_Problem to work on_
The answer must consist of each line below that contains the string "height".

_Dataset extract_

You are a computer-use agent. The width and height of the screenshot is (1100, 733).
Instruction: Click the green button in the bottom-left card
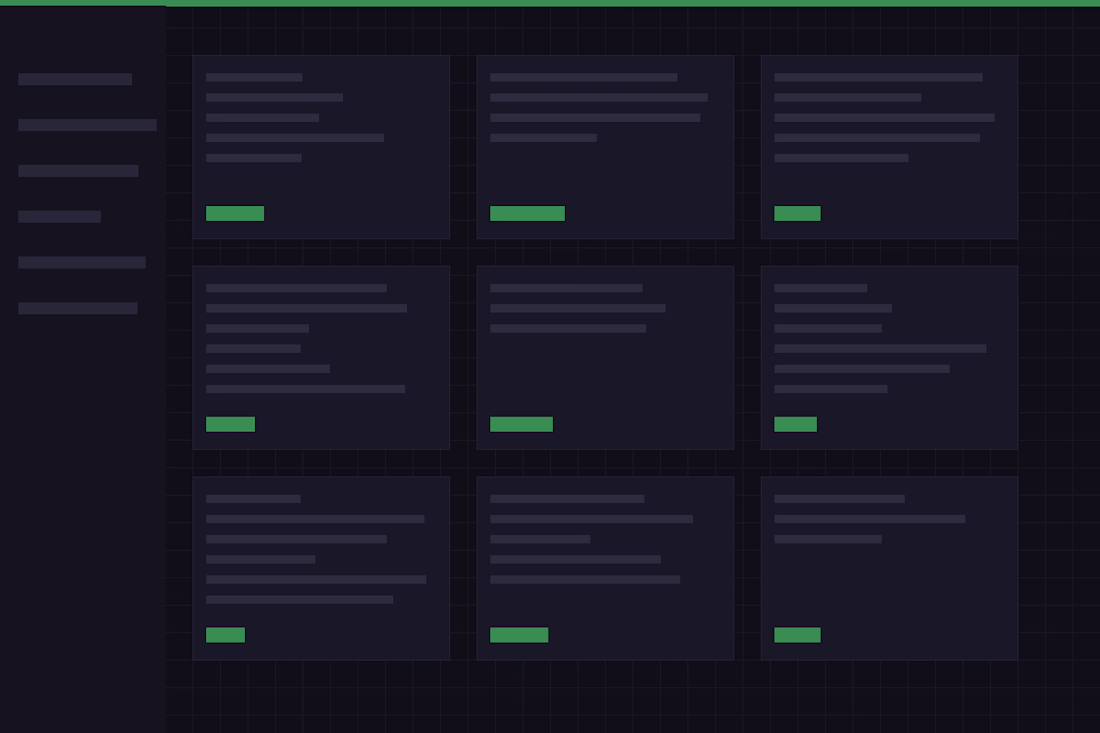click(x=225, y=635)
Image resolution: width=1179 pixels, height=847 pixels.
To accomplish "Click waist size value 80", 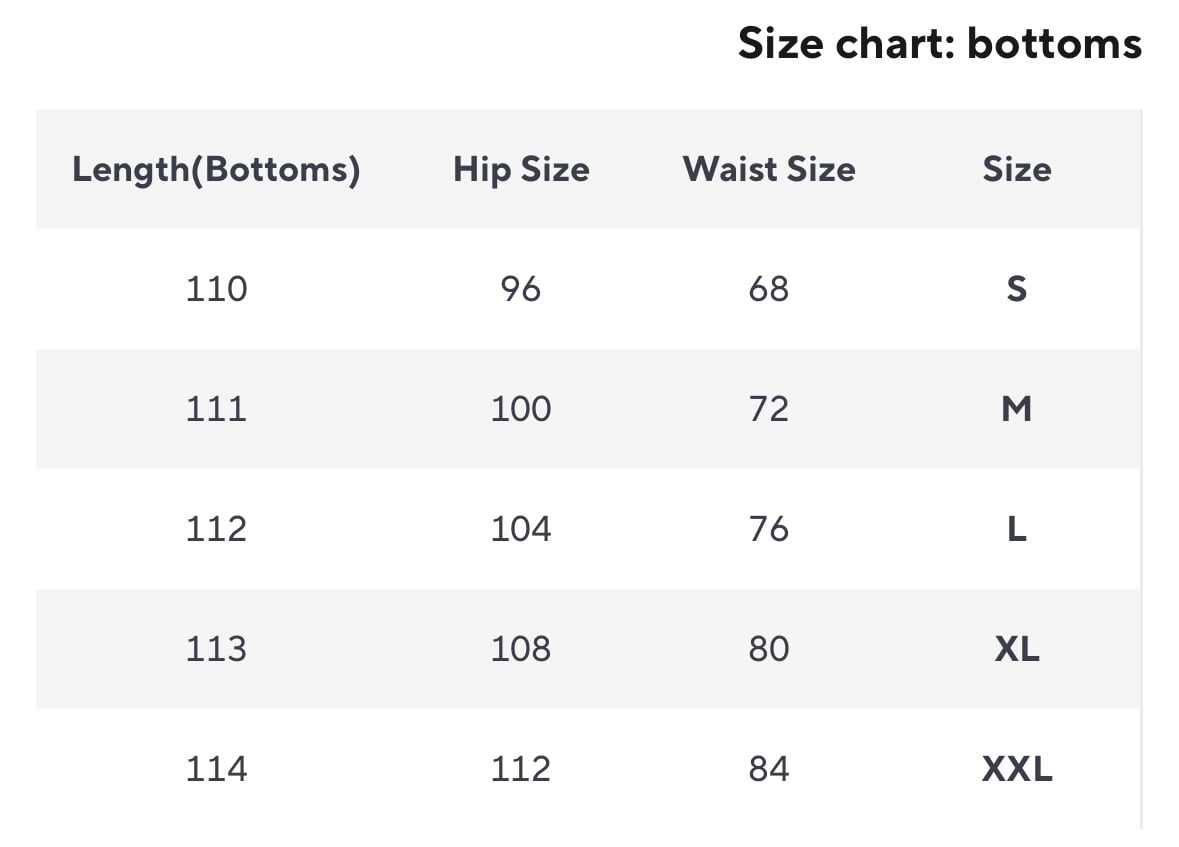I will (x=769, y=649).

_Solution_
You are a computer-use agent. The width and height of the screenshot is (1100, 733).
Image resolution: width=1179 pixels, height=847 pixels.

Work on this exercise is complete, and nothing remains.